By our analysis, which we have shared and reviewed with management, OnDeck could reduce its expenses by more than $50 million, just by bringing its operating expenses as a percent of revenue in line with its online lending peers and returning its headcount to prior levels. To date, OnDeck has announced no expense reductions whatsoever, one of the few companies we own to have failed to take any action.

Who’s on first?

Just what are all of these employees working on? The answer leads us to OnDeck’s companion failure: its lack of strategic focus. As Chairman and CEO Breslow wrote in his March 28, 2020 stockholder letter:

We entered 2019 with an ambitious agenda focused on building on the success of our US lending franchise, investing in growth adjacencies and innovating on our core risk, technology and funding strengths. We also announced two new strategic priorities for the Company in 2019 – increasing capital efficiency and pursuing a bank charter – and advanced each of these. . . . [W]e are well positioned in 2020 to further expand our core US lending business, scale our international operations to achieve profitability, drive value in our ODX platform [and] advance our effort to obtain a bank charter . . . .”

Ambitious indeed, particularly for a relatively small company. OnDeck is the market leader in online lending to small business, an enormous market ($231 billion in loans less than $250,000), with extensive experience and a differentiated product.
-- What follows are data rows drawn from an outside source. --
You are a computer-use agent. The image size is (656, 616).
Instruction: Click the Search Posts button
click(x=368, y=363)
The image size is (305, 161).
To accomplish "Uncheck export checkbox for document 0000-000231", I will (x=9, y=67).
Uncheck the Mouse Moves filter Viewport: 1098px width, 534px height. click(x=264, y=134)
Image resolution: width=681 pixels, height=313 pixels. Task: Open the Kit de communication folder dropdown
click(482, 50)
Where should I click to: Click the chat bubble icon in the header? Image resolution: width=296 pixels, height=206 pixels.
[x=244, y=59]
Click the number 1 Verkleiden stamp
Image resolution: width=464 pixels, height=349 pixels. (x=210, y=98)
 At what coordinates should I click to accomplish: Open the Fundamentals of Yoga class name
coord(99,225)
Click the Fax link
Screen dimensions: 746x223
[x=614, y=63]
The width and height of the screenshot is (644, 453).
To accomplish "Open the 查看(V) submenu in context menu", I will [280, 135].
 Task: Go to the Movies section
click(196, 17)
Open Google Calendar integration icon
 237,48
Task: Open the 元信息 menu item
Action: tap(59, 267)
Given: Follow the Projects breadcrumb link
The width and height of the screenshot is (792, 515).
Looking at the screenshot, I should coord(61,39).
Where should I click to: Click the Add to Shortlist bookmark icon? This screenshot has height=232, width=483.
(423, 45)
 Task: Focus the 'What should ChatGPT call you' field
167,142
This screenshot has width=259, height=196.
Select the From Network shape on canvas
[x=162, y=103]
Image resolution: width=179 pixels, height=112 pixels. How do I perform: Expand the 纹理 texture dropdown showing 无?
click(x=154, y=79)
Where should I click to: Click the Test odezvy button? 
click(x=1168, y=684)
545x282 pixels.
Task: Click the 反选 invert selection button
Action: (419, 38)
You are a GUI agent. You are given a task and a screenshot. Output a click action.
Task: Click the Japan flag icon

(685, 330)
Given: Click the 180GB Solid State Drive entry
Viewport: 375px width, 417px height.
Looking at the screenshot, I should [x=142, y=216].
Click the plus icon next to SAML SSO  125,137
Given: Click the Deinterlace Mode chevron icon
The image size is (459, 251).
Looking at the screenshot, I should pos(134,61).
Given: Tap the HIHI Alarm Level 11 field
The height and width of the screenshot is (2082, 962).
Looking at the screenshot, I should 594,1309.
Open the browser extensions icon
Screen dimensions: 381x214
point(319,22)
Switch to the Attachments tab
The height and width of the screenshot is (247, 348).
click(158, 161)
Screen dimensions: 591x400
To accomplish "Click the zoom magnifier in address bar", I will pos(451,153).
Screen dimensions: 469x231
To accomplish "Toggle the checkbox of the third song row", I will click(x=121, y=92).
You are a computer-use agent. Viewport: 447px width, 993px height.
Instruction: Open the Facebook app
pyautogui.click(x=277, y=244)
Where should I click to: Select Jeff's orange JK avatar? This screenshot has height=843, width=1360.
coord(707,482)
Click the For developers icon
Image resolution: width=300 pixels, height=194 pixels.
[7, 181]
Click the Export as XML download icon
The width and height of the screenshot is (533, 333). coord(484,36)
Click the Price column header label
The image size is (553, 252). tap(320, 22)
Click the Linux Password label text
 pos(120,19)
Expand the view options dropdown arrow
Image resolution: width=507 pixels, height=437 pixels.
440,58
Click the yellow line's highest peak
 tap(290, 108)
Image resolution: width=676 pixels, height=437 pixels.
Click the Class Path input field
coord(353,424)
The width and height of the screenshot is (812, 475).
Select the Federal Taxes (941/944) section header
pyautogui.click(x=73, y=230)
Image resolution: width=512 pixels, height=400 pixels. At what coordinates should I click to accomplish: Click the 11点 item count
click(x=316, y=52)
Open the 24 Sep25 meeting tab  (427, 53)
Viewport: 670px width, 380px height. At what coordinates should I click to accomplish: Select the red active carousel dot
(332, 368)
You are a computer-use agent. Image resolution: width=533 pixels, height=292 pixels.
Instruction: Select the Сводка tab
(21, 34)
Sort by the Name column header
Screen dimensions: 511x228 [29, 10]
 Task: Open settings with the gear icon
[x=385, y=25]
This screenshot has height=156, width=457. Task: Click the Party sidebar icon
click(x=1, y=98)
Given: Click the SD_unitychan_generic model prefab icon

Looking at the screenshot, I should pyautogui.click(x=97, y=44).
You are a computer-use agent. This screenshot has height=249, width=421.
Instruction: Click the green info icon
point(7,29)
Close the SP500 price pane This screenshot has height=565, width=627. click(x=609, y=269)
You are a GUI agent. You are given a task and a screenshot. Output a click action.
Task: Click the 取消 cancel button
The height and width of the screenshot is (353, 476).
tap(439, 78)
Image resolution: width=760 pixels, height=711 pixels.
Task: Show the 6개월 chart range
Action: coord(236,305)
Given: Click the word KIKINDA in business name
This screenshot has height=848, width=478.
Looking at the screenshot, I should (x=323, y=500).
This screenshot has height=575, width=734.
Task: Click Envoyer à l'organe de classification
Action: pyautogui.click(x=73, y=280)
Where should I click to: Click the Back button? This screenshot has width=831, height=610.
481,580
This is why we invested in OnDeck in the first place. But what we cannot fathom is why OnDeck seems unwilling or unable to bear down on exploiting this large domestic market opportunity by letting go of its many strategic distractions. In our presentation to management last August, we cautioned that OnDeck suffered from “too many new initiatives, shifting priorities and mixed signals” and urged that “OnDeck should focus on the ‘vital few’ initiatives rather than the ‘useful many.’” Since then, it has not pruned, nor even pared, a single item on its wish-list. Instead, it has continued to fritter away time and money in pursuit of “adjacent” markets, special projects and distant geographies.

By our analysis, OnDeck’s Australian foray has cost stockholders approximately $13 million of losses, plus an unknown sum of capital invested that we estimate approaches $20 million. Harder to measure but costly nonetheless is the distraction of managing a business literally on the other side of the world.9 Admittedly Canada is closer to home, but the Great White North has also been a multi-year financial drain – the magnitude of which we do not know due to hazy disclosure, but is likely similar to Oz, consuming profits, precious capital and valuable time. Management has never satisfied us with its rationales for these adventures, and half-jokingly once commented that at least both countries “speak English.” Sadly, that may be their only nexus to the core US business. OnDeck should immediately exit both of these units, eliminating substantial costs and freeing up needed capital for its domestic business.

The justifications for investments in other areas, such as the “ODX” platform and obtaining a bank charter, seem slightly stronger, but result in a frustratingly similar pattern: consumption of what little profit is available through expense additions, rather than offsetting reductions elsewhere to fund them. ODX is OnDeck’s white-label offering to help banks that struggle to serve small business customers efficiently, but OnDeck struggles to provide ODX efficiently as well. Formerly known as “OnDeck-as-a-Service,” the platform consumed between $5 million and $10 million of total investment prior to 2016 (before any major customer was signed); management identified another $5 to $10 million of annual incremental spend on ODX during 2018 and 2019, but ODX likely contributed to much more of the $42 million expense increase noted earlier than did any other initiative. Much of the expenditure on ODX over the last two years was dedicated to customizing the platform for the use of OnDeck’s then-marquee client, J.P. Morgan (via its Chase Business Bank). But Chase, which has the IT budget to bring such an effort in-house, last year decided to do exactly that, and terminated ODX, which is now in run-off. OnDeck should have been efficiently marketing its ODX offering to smaller regional banks and SBA lenders that are struggling to keep up with behemoths like Chase. They would likely have required less customization.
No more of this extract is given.